• [Texte présenté]
§

THC, un canard argentin gonflé au cannabis

Dernière mise à jour le 26/07/2016

En Argentine, la réduction des risques liés au Canabis a son magazine. ASUD Journal bientôt dans les Kiosques en France ?

24/05/2007
http://www.rue89.com/2007/05/21/thc_un_canard_gonfle_au_cannabis
Laurence Rizet (Journaliste)


Les kiosques à journaux argentins ressemblent à des boîtes surprise. On
y trouve les classiques: quotidiens et périodiques d’informations
générales, magazines people et beauté, musique ou loisirs. Les pointus:
feuilles juridiques ou psy. Les décalés: Lucha armada en la Argentina;
Barcelona, un satirique aux lettres gothiques qui promet "une solution
européenne aux problèmes argentins"(!); des rejetons de Français: Le
Monde diplo et los Inrockuptibles. Et un petit dernier: thc, la revista de la cultura cannabica,
qui s’affiche insolemment avec des feuilles de cannabis en une. 76
pages sur papier glacé, bien écrit, bien mis en page… Je me suis
demandée qui avait été assez gonflé pour s’imposer sur un créneau aussi
risqué.

§

• [Consignes]
[1] Recopiez un passage de l'article sur le magazine argentin thc. Commencez aux mots "Dernière mise à" et arrêtez-vous après les mots "en France ?".
[2] Présentez sous forme de liste JSON de chaînes, à raison d'une chaîne par ligne et sans les lignes vides, les lignes de la liste ci-dessous. Partez de son début et arrêtez-vous après la ligne qui contient "coord(531,904)", incluse.

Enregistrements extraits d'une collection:

§

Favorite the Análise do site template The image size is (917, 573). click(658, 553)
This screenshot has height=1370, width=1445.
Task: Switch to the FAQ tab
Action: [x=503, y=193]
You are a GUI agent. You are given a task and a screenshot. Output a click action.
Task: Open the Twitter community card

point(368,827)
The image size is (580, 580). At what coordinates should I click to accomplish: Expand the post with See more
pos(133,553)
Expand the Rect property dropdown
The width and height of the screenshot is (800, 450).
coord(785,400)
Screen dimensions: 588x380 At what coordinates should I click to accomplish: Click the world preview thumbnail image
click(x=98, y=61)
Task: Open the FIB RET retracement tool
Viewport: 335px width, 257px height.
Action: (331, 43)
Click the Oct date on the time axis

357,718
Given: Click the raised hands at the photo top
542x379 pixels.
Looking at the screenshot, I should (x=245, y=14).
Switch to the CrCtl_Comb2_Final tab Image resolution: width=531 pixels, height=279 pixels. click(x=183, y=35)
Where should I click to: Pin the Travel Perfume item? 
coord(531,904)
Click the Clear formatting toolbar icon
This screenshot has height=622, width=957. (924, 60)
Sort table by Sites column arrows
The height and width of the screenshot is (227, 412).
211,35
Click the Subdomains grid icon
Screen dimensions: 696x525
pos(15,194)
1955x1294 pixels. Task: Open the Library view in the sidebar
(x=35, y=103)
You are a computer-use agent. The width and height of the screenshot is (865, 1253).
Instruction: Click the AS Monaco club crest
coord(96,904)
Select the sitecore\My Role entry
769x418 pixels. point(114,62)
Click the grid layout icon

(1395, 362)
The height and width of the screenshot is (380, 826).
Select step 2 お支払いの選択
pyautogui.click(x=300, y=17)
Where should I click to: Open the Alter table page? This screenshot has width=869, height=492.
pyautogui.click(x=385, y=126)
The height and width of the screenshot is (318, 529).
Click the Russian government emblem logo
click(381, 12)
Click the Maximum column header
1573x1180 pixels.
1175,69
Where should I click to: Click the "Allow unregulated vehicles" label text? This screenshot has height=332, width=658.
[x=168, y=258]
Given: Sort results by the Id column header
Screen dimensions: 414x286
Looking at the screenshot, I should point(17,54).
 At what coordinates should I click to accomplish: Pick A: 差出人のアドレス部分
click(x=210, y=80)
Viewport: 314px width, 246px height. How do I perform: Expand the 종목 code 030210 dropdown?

§

• [Résultats attendus]
[1]
Dernière mise à jour le 26/07/2016

En Argentine, la réduction des risques liés au Canabis a son magazine. ASUD Journal bientôt dans les Kiosques en France ?

[2]
[
  "Favorite the Análise do site template The image size is (917, 573). click(658, 553)",
  "This screenshot has height=1370, width=1445.",
  "Task: Switch to the FAQ tab",
  "Action: [x=503, y=193]",
  "You are a GUI agent. You are given a task and a screenshot. Output a click action.",
  "Task: Open the Twitter community card",
  "point(368,827)",
  "The image size is (580, 580). At what coordinates should I click to accomplish: Expand the post with See more",
  "pos(133,553)",
  "Expand the Rect property dropdown",
  "The width and height of the screenshot is (800, 450).",
  "coord(785,400)",
  "Screen dimensions: 588x380 At what coordinates should I click to accomplish: Click the world preview thumbnail image",
  "click(x=98, y=61)",
  "Task: Open the FIB RET retracement tool",
  "Viewport: 335px width, 257px height.",
  "Action: (331, 43)",
  "Click the Oct date on the time axis",
  "357,718",
  "Given: Click the raised hands at the photo top",
  "542x379 pixels.",
  "Looking at the screenshot, I should (x=245, y=14).",
  "Switch to the CrCtl_Comb2_Final tab Image resolution: width=531 pixels, height=279 pixels. click(x=183, y=35)",
  "Where should I click to: Pin the Travel Perfume item? ",
  "coord(531,904)"
]